At these _naïve_ confidences the _curé_, who knew his friend’s failing, but respected his virtues, smiled, if at all, to himself.
But M. de Boisrobert’s reverence for his noble kinsman went further than talking of him in season and out of season. He gave a more substantial proof of his regard in making him his sole heir. “The money should go with the title,” he said; “the family must be kept up.” It seemed to him a little price to pay for the privilege of being admitted for a month or two in the year to the rather frigid hospitality of the Hôtel Beaumanoir, of being nightly snubbed by the bluest blood in France, and of having down a great man or two for a day in the shooting season, to convert the Château Boisrobert to his enamored fancy into a new Versailles. His noble cousin he would gladly have had stay longer; but the count, after yawning through forty-eight hours of _ennui_, invariably left. The lands of Boisrobert he wanted; its simple and placid life he could not stomach. His palate was seasoned to higher flavors.

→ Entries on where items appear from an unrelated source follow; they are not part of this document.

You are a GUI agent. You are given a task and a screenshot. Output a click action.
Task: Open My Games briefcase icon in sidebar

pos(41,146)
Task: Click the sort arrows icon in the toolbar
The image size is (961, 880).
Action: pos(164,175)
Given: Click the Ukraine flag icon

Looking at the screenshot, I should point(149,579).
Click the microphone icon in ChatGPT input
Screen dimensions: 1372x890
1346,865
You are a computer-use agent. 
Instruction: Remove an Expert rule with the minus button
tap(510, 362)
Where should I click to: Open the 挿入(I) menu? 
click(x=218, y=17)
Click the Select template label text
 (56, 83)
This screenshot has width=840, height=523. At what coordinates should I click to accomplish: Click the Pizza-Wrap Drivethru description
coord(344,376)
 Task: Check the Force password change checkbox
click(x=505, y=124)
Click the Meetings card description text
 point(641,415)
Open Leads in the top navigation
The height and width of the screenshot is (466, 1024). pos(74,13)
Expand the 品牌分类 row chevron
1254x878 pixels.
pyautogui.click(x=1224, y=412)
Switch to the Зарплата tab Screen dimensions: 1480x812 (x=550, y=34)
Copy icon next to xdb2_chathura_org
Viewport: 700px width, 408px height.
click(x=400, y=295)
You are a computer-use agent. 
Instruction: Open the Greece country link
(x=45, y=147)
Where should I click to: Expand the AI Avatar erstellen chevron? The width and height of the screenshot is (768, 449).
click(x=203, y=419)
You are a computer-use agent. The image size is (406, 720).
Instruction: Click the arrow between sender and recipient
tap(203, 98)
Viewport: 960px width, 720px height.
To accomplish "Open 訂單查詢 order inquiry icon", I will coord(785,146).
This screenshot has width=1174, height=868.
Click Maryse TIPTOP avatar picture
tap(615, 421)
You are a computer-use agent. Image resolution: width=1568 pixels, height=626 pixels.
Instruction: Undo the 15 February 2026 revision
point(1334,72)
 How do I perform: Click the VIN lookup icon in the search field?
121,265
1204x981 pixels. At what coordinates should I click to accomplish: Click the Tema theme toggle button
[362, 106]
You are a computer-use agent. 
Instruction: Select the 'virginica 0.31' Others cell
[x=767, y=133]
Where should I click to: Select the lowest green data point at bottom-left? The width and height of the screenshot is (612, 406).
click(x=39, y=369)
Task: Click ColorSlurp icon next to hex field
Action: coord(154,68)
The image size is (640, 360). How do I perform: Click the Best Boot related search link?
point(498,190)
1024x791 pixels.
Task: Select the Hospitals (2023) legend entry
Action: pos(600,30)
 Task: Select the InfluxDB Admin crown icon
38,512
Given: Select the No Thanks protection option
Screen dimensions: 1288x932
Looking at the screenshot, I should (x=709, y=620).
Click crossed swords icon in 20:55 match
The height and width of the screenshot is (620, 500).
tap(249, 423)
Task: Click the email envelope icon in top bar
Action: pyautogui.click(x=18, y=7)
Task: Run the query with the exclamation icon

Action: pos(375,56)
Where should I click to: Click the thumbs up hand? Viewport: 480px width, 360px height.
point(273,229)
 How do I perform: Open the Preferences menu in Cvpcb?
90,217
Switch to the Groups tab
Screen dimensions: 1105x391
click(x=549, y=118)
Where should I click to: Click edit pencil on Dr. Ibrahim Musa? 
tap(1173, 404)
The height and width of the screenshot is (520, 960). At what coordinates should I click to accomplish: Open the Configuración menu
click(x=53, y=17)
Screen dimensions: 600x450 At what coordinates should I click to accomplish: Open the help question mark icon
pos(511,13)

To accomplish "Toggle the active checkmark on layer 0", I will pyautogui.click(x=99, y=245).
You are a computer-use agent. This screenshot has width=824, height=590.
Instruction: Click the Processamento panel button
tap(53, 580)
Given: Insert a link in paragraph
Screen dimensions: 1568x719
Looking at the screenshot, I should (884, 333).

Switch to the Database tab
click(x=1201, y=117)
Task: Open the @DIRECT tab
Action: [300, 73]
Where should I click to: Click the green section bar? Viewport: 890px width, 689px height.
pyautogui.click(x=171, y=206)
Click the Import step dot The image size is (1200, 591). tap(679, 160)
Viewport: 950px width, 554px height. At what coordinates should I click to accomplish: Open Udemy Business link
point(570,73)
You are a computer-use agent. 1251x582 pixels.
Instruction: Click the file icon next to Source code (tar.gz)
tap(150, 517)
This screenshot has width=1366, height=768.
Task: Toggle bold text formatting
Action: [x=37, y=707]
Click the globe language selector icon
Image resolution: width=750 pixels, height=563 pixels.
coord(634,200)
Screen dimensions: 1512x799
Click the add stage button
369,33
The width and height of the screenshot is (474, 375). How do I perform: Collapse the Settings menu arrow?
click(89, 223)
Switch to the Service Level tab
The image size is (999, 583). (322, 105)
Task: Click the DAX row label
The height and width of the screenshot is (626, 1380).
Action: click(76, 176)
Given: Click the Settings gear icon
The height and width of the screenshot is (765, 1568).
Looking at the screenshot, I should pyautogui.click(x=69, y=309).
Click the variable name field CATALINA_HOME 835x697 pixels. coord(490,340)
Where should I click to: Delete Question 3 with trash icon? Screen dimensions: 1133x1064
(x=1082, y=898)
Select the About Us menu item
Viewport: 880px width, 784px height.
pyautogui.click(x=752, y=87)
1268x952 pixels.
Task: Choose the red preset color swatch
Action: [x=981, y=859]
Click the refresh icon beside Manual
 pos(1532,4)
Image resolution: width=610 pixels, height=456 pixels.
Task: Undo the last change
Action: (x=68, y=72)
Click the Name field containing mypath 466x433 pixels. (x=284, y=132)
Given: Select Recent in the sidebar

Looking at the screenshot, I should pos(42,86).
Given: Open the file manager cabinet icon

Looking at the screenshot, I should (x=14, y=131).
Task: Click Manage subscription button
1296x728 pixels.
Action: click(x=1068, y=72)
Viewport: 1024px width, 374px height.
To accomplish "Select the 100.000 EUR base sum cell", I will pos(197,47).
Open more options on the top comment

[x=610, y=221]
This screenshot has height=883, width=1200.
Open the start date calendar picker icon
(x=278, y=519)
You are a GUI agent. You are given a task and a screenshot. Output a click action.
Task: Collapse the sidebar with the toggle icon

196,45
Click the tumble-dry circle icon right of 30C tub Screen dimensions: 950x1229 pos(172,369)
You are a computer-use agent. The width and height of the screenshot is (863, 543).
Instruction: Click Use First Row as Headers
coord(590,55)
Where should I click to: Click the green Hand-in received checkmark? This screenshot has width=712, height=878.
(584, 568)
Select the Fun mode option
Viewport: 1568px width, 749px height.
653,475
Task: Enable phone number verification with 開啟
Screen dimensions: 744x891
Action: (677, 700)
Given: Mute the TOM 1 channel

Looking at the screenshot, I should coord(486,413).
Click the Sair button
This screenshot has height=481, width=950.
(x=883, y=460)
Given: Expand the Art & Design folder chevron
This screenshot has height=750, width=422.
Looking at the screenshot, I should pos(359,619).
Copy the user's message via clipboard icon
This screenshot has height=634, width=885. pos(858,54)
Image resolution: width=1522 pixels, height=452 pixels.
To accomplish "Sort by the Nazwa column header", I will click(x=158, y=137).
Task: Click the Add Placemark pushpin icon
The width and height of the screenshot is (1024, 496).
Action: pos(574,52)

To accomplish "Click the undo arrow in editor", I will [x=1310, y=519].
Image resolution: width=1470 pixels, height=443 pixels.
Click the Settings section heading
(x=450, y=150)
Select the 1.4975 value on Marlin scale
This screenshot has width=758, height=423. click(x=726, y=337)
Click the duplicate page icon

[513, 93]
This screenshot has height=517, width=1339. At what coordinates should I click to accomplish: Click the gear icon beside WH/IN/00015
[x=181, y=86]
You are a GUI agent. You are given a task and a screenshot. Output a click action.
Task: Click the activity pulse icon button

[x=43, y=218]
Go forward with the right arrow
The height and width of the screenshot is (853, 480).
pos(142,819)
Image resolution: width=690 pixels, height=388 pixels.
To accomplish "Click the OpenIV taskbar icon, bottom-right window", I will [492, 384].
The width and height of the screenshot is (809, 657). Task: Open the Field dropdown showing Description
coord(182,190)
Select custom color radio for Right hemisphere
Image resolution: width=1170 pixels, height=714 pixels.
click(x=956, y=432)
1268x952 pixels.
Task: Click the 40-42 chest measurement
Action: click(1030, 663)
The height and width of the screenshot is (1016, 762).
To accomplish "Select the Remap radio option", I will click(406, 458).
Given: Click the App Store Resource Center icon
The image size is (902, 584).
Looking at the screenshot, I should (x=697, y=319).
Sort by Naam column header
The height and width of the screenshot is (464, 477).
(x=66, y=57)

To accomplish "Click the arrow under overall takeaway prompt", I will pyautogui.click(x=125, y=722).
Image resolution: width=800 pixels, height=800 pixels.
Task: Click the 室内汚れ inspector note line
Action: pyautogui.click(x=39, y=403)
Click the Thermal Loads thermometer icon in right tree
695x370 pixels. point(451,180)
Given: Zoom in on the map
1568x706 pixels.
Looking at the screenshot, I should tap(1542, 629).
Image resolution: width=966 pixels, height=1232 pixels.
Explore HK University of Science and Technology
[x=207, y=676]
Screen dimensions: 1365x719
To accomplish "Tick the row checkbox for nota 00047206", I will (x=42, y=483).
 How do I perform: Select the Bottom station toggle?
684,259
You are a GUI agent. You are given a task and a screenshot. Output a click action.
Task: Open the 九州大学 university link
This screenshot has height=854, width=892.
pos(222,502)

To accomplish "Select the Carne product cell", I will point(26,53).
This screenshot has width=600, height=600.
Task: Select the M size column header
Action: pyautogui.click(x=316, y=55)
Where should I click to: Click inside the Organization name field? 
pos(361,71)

Not to put too fine a point on it, M. the Count de Beaumanoir was as insolent, imperious, and ungrateful a scoundrel as was to be found in a court where gentry of his pattern were rather a drug. Had it not been that he enjoyed the confidence and familiarity of a still greater rogue than himself—no less a one, to wit, than Monsieur, the brother of the Most Christian King—he would long since have come to grief. He was more than suspected of a share in the mysterious poisoning of the hapless Henrietta of Orleans, and it was only the credit of his patron and his own well-known courage and skill as a swordsman that kept these doubts from taking form.
Such was the heir whom our worthy M. de Boisrobert had selected for the reversion of his vast estates; and his promise once given, the count determined that it should be kept.